Start

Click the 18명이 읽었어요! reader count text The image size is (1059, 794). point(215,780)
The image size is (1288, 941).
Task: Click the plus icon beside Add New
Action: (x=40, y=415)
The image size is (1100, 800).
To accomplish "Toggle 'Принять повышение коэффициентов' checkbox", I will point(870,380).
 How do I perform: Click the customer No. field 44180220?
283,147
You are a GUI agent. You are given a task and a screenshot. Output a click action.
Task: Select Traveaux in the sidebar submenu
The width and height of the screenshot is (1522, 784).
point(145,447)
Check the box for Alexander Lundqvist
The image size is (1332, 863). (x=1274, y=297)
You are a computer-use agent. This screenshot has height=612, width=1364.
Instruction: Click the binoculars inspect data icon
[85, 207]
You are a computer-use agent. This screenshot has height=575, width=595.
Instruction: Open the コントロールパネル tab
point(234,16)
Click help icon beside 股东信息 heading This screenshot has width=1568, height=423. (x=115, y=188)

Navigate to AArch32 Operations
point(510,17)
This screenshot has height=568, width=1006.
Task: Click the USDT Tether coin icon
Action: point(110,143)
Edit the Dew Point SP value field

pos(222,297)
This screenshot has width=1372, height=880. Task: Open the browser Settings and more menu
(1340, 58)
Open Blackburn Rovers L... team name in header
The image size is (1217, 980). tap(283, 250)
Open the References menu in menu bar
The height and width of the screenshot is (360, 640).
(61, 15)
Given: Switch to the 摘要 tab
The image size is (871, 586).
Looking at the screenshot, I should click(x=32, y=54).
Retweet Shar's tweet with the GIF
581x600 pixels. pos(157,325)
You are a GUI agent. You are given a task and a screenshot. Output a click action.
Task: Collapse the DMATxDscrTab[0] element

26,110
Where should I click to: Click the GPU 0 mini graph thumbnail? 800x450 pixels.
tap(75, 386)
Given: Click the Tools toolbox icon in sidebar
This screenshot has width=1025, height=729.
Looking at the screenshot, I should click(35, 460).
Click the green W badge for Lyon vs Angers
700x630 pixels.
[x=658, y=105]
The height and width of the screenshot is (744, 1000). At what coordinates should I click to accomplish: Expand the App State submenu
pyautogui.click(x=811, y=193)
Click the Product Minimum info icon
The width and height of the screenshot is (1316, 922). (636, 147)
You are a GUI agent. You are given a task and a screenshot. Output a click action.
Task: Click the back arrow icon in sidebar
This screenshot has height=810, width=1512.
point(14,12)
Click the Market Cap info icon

End

** The task **
Transcribe all of the rows above verbatim, keeping every line in its original order and form.

** Task answer **
Click the 18명이 읽었어요! reader count text The image size is (1059, 794). point(215,780)
The image size is (1288, 941).
Task: Click the plus icon beside Add New
Action: (x=40, y=415)
The image size is (1100, 800).
To accomplish "Toggle 'Принять повышение коэффициентов' checkbox", I will point(870,380).
 How do I perform: Click the customer No. field 44180220?
283,147
You are a GUI agent. You are given a task and a screenshot. Output a click action.
Task: Select Traveaux in the sidebar submenu
The width and height of the screenshot is (1522, 784).
point(145,447)
Check the box for Alexander Lundqvist
The image size is (1332, 863). (x=1274, y=297)
You are a computer-use agent. This screenshot has height=612, width=1364.
Instruction: Click the binoculars inspect data icon
[85, 207]
You are a computer-use agent. This screenshot has height=575, width=595.
Instruction: Open the コントロールパネル tab
point(234,16)
Click help icon beside 股东信息 heading This screenshot has width=1568, height=423. (x=115, y=188)

Navigate to AArch32 Operations
point(510,17)
This screenshot has height=568, width=1006.
Task: Click the USDT Tether coin icon
Action: point(110,143)
Edit the Dew Point SP value field

pos(222,297)
This screenshot has width=1372, height=880. Task: Open the browser Settings and more menu
(1340, 58)
Open Blackburn Rovers L... team name in header
The image size is (1217, 980). tap(283, 250)
Open the References menu in menu bar
The height and width of the screenshot is (360, 640).
(61, 15)
Given: Switch to the 摘要 tab
The image size is (871, 586).
Looking at the screenshot, I should click(x=32, y=54).
Retweet Shar's tweet with the GIF
581x600 pixels. pos(157,325)
You are a GUI agent. You are given a task and a screenshot. Output a click action.
Task: Collapse the DMATxDscrTab[0] element

26,110
Where should I click to: Click the GPU 0 mini graph thumbnail? 800x450 pixels.
tap(75, 386)
Given: Click the Tools toolbox icon in sidebar
This screenshot has width=1025, height=729.
Looking at the screenshot, I should click(35, 460).
Click the green W badge for Lyon vs Angers
700x630 pixels.
[x=658, y=105]
The height and width of the screenshot is (744, 1000). At what coordinates should I click to accomplish: Expand the App State submenu
pyautogui.click(x=811, y=193)
Click the Product Minimum info icon
The width and height of the screenshot is (1316, 922). (636, 147)
You are a GUI agent. You are given a task and a screenshot. Output a click action.
Task: Click the back arrow icon in sidebar
This screenshot has height=810, width=1512.
point(14,12)
Click the Market Cap info icon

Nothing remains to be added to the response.